## [What is required]
Nothing but the lines from the first line of the records below to the line holding "This screenshot has height=377, width=626." belongs in the answer, copied exactly and without pictures.
Data in this exercise section start
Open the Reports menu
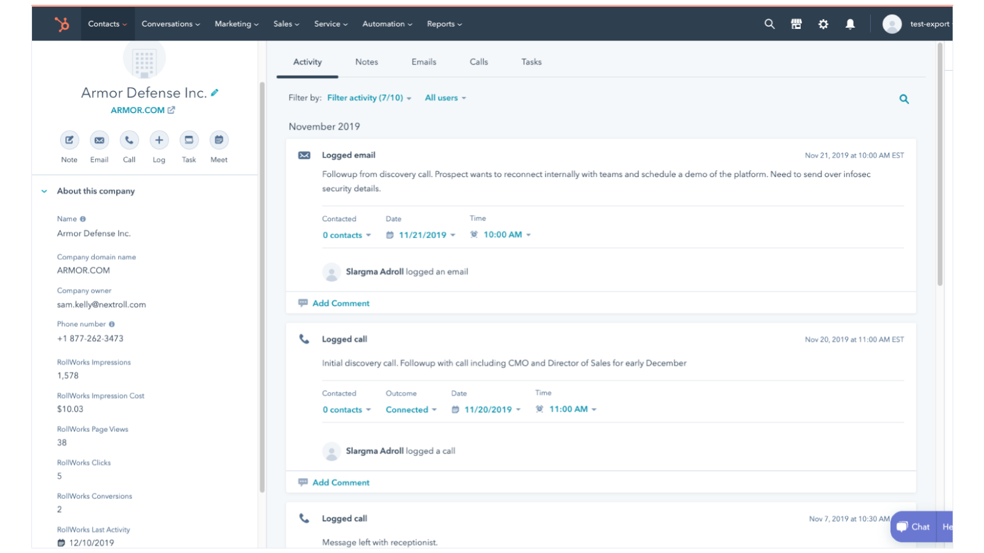This screenshot has width=984, height=553. 444,24
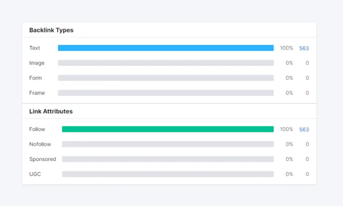The height and width of the screenshot is (206, 343).
Task: Select the Link Attributes section heading
Action: click(x=50, y=112)
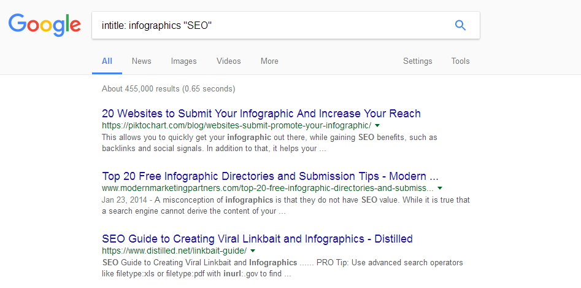Open the More menu
Screen dimensions: 581x288
269,61
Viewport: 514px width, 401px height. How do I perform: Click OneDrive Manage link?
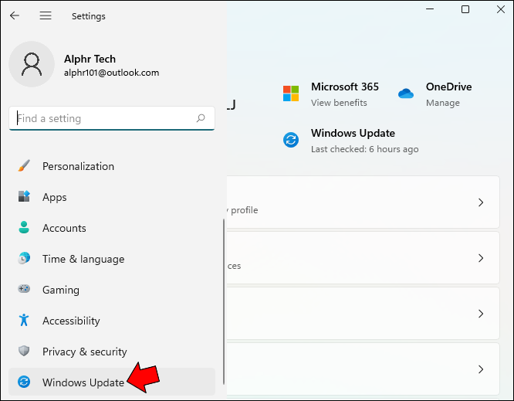click(442, 103)
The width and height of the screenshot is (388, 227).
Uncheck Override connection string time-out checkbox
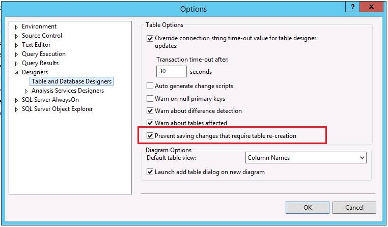(x=150, y=38)
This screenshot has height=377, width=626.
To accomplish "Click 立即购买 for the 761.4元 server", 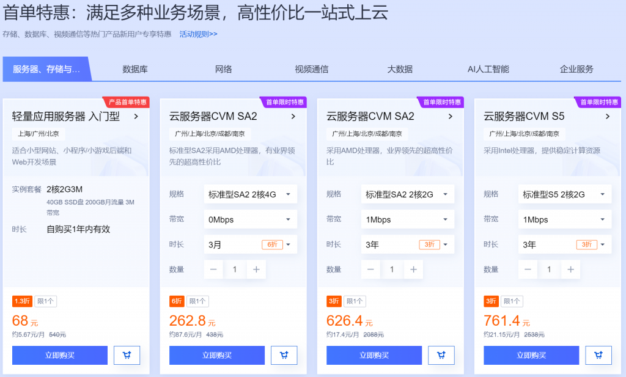I will pyautogui.click(x=531, y=355).
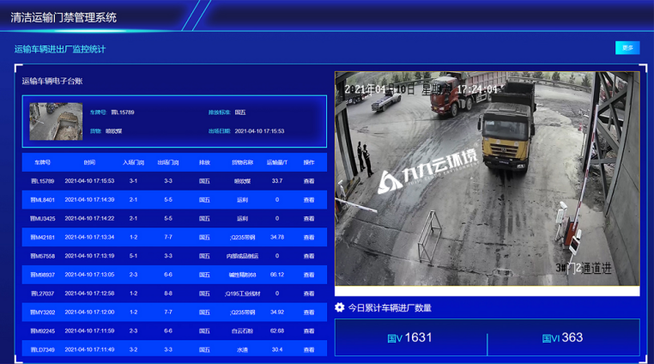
Data in this exercise section end
## [Answer section]
Open the Reports menu
This screenshot has width=984, height=553. 444,24
The height and width of the screenshot is (206, 343).
Task: Select the Link Attributes section heading
Action: click(x=50, y=112)
Open the More menu
Screen dimensions: 581x288
269,61
Viewport: 514px width, 401px height. How do I perform: Click OneDrive Manage link?
click(442, 103)
The width and height of the screenshot is (388, 227).
Uncheck Override connection string time-out checkbox
(x=150, y=38)
This screenshot has height=377, width=626.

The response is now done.